There is no cure for scleroderma. In many cases, symptoms stabilize and begin to ease after several years. Skin may soften but remain discolored and may become fragile. Tissue and organ damage that has accumulated is often permanent.
Treatment of scleroderma is focused on managing symptoms, minimizing damage to organs and tissues, and maintaining mobility in affected joints. Treatments may include:
For Raynaud's phenomenon:
- Keeping hands and feet warm and avoiding temperature extremes
- Avoiding smoking
- In some cases, calcium channel blocker medications are used to help improve blood flow.

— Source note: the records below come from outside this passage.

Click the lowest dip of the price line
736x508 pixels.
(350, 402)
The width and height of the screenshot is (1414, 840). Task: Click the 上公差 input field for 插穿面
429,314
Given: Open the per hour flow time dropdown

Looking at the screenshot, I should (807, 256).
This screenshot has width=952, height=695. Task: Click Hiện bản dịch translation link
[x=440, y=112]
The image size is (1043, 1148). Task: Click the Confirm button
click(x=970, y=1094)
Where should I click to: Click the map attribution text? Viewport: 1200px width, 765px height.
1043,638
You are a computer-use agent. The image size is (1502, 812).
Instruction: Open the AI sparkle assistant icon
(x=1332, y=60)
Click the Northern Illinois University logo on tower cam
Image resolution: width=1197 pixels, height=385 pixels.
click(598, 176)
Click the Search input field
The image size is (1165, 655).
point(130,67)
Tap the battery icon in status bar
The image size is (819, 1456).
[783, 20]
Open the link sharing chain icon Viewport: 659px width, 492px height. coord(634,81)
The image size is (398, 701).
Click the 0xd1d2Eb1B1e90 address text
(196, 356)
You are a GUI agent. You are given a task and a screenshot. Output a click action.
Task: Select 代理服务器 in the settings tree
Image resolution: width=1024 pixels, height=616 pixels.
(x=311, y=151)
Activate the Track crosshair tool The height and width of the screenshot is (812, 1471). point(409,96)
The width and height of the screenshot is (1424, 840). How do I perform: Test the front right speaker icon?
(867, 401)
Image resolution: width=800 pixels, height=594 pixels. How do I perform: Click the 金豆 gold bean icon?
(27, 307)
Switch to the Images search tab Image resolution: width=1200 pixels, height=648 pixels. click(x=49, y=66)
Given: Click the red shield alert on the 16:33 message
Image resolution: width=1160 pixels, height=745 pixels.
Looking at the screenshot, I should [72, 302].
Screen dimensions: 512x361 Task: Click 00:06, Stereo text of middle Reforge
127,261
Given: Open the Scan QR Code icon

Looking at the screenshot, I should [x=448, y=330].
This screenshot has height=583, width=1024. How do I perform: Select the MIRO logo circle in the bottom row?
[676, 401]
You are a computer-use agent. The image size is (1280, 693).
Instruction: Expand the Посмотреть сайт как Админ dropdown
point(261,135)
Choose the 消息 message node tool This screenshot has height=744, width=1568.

For Esophageal dysfunction:
- Small meals
- Avoiding spicy foods
- Proton pump inhibitors, antacids, H2-blockers, and other medications
Other treatments may include:
- Nonsteroidal anti-inflammatory drugs (NSAIDs) and other pain relievers
- Topical skin treatments for open sores and for itching
- Medications for hypertension and pulmonary hypertension
- Supplemental oxygen
- Corticosteroids and other immune suppressants
- ACE inhibitors for acute kidney dysfunction
- Physical and occupational therapy to maintain muscle strength and range of motion
- Dental treatments
Sometimes surgery is necessary to address tissue damage, joint contractures, or calcium deposits.